ABOUT THIS EXERCISE :: Copy every line from the material below that holds "computer".
※ ※ ※
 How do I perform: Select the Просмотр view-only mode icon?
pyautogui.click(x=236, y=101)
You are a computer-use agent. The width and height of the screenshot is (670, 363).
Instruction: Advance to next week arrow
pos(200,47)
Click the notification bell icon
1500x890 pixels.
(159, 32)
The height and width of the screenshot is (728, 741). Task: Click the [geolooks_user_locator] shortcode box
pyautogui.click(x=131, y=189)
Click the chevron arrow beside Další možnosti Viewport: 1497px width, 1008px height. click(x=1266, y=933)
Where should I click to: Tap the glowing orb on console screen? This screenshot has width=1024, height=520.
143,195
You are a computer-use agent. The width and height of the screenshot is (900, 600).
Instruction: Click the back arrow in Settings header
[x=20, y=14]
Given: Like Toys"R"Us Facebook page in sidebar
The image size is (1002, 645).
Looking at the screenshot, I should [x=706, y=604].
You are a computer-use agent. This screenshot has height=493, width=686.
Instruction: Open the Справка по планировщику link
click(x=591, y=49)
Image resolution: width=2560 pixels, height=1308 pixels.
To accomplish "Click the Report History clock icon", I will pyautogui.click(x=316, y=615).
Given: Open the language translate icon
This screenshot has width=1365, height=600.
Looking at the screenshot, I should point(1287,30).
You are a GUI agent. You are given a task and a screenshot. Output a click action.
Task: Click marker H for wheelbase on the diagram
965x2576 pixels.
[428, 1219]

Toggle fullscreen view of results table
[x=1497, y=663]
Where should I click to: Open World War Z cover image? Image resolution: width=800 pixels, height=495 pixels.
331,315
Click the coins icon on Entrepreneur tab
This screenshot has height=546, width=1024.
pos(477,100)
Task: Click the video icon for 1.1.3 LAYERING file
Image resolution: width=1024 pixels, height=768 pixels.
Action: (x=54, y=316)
※ ※ ※
ANSWER FOR THIS EXERCISE ::
You are a computer-use agent. The width and height of the screenshot is (670, 363).
You are a computer-use agent. The width and height of the screenshot is (900, 600).
You are a computer-use agent. This screenshot has height=493, width=686.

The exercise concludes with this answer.